Text segment:
================================
In 1997 Kevin Kline starred in a film called In & Out. The story is of a heterosexual acting teacher about to marry his sweetheart. When one of his former students wins an Academy Award, his televised acceptance speech drops the well-meaning bomb that Kline’s character is gay. In 1997 this revelation could hush a movie theater and provide an actor of Kline’s comedic talents much opportunity for goggle-eyed scenery-chewing. Not only is Kline’s character emphatically not gay, the televised “mis-outing” comes on the eve of his wedding day to a longtime sweetheart.
His student’s announcement on the most watched television broadcast on Earth comes as a complete surprise to Kline, who initially doth protest too much. Way too much. But slowly he begins to realize his personal tastes, habits, and demeanor are in lock-step with accepted cultural markers for homosexuality. Kline loves Streisand, adores poetry, uses a napkin when he eats, and knows what a split infinitive is. Oh, and he’s driven absolutely mad by having his shirt half-untucked. And so on.
================================
[Lines excerpted from a collection]
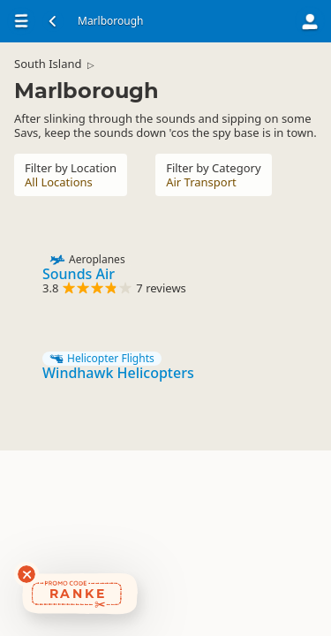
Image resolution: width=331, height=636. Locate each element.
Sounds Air (78, 274)
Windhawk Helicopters (118, 372)
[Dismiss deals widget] (26, 574)
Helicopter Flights (101, 359)
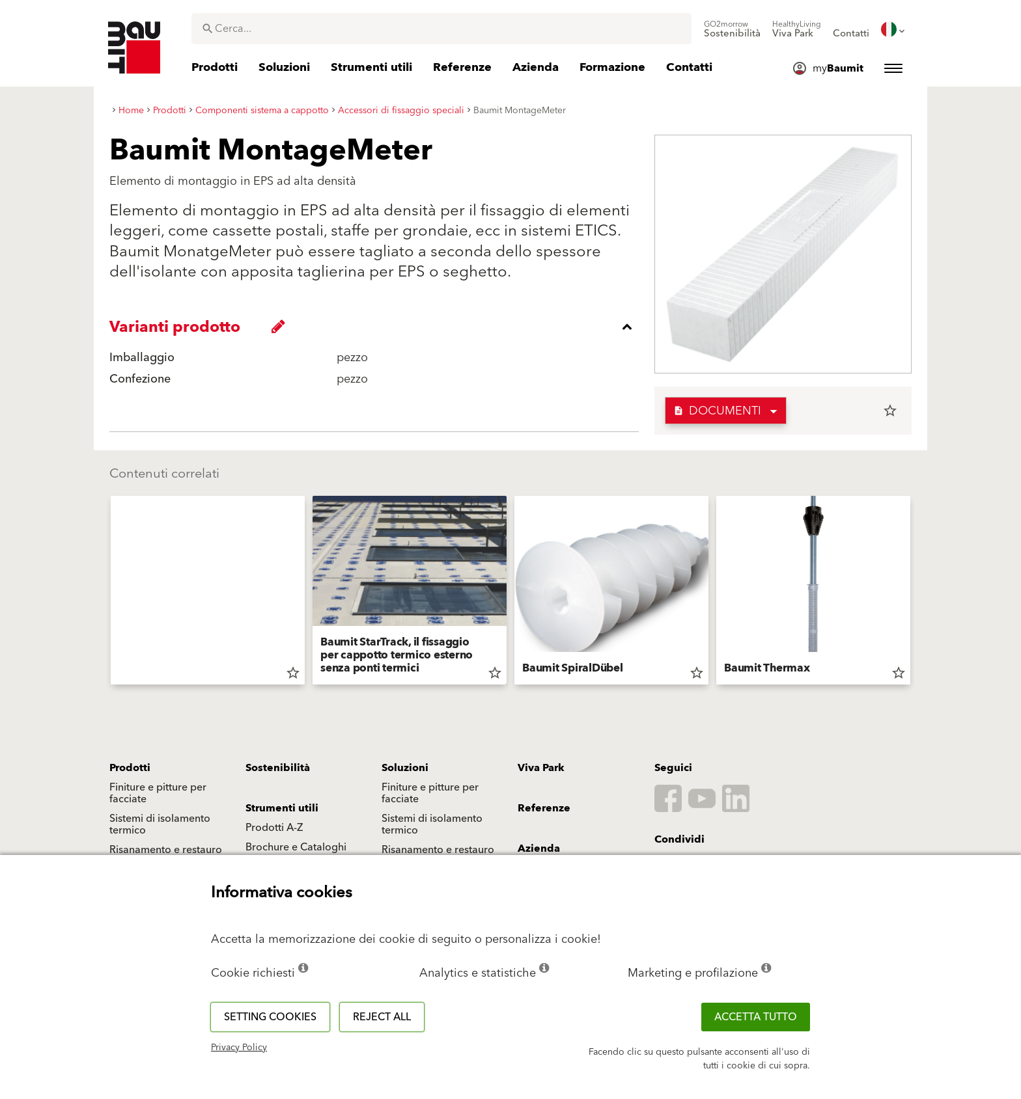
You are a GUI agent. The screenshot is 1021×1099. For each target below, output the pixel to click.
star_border (890, 410)
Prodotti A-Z (274, 828)
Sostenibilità (277, 768)
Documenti (717, 411)
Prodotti (129, 768)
================================
What is being asked:
Reproduce the passage about the film In & Out between "In 1997 Kevin" and "a longtime sweetheart.", inclusive, swapping "sweetheart" for "fiancée".

Exercise result:
In 1997 Kevin Kline starred in a film called In & Out. The story is of a heterosexual acting teacher about to marry his fiancée. When one of his former students wins an Academy Award, his televised acceptance speech drops the well-meaning bomb that Kline’s character is gay. In 1997 this revelation could hush a movie theater and provide an actor of Kline’s comedic talents much opportunity for goggle-eyed scenery-chewing. Not only is Kline’s character emphatically not gay, the televised “mis-outing” comes on the eve of his wedding day to a longtime fiancée.